[Pixel coordinate grounding data]
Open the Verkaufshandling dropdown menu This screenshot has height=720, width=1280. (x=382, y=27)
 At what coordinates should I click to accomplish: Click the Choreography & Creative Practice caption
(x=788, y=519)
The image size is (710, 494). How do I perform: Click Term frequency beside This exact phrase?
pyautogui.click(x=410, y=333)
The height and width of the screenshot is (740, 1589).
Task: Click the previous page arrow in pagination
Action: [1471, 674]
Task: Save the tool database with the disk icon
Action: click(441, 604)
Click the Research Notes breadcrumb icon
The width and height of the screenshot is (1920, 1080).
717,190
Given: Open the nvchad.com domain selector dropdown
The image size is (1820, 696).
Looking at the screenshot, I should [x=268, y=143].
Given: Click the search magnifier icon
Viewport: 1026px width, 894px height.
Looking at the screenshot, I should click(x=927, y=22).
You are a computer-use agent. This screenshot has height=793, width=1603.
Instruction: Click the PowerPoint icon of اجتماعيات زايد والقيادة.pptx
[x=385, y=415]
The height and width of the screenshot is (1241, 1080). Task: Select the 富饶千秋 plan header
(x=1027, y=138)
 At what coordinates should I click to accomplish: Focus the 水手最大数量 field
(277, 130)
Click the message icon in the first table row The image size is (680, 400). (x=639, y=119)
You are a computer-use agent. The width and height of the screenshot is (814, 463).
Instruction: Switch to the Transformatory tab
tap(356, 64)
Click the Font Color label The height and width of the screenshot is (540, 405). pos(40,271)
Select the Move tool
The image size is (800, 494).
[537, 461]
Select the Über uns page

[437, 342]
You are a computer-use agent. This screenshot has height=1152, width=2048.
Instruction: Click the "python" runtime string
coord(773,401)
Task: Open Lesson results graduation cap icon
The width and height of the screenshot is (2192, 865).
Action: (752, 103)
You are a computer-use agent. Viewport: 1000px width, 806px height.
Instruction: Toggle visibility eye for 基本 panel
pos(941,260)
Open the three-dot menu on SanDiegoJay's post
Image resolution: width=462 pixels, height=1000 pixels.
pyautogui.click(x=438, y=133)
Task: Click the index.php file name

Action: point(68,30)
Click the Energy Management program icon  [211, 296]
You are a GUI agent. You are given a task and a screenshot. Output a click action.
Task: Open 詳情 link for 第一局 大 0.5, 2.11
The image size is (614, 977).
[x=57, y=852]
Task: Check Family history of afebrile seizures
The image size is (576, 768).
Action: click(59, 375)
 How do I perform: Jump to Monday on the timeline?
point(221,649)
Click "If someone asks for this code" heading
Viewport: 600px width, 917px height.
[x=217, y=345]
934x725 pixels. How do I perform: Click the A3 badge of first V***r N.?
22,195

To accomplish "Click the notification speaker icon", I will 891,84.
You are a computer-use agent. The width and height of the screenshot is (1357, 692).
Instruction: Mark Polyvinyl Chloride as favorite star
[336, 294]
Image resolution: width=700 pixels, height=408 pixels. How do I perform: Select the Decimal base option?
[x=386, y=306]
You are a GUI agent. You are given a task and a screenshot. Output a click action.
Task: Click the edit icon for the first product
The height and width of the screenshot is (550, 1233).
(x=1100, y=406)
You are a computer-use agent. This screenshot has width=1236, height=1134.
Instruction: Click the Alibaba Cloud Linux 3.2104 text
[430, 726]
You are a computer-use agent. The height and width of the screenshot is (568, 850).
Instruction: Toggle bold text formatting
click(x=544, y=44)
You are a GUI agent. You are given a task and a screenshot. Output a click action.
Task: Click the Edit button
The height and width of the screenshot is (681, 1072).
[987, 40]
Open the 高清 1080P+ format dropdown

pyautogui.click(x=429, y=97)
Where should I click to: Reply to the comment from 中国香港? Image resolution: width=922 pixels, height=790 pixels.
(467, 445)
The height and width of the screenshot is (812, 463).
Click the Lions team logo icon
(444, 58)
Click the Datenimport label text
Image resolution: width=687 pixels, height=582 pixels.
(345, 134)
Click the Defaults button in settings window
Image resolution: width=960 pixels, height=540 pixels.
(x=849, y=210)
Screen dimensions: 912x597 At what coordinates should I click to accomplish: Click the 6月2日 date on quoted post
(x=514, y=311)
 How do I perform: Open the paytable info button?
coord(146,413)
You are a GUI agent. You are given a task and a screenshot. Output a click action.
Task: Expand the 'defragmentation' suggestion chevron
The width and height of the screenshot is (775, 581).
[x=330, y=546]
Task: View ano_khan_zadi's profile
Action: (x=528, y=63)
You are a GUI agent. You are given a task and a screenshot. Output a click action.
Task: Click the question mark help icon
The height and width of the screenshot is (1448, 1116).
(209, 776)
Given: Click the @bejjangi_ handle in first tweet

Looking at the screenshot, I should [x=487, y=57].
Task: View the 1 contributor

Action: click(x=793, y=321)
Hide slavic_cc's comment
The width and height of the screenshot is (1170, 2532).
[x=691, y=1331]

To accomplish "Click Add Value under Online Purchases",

Work to complete:
Please, from the entries above, set down exactly the lines from the one containing "Instruction: Switch to the Transformatory tab" through the one containing "Task: Open Lesson results graduation cap icon", and only those.

Answer for the task:
Instruction: Switch to the Transformatory tab
tap(356, 64)
Click the Font Color label The height and width of the screenshot is (540, 405). pos(40,271)
Select the Move tool
The image size is (800, 494).
[537, 461]
Select the Über uns page

[437, 342]
You are a computer-use agent. This screenshot has height=1152, width=2048.
Instruction: Click the "python" runtime string
coord(773,401)
Task: Open Lesson results graduation cap icon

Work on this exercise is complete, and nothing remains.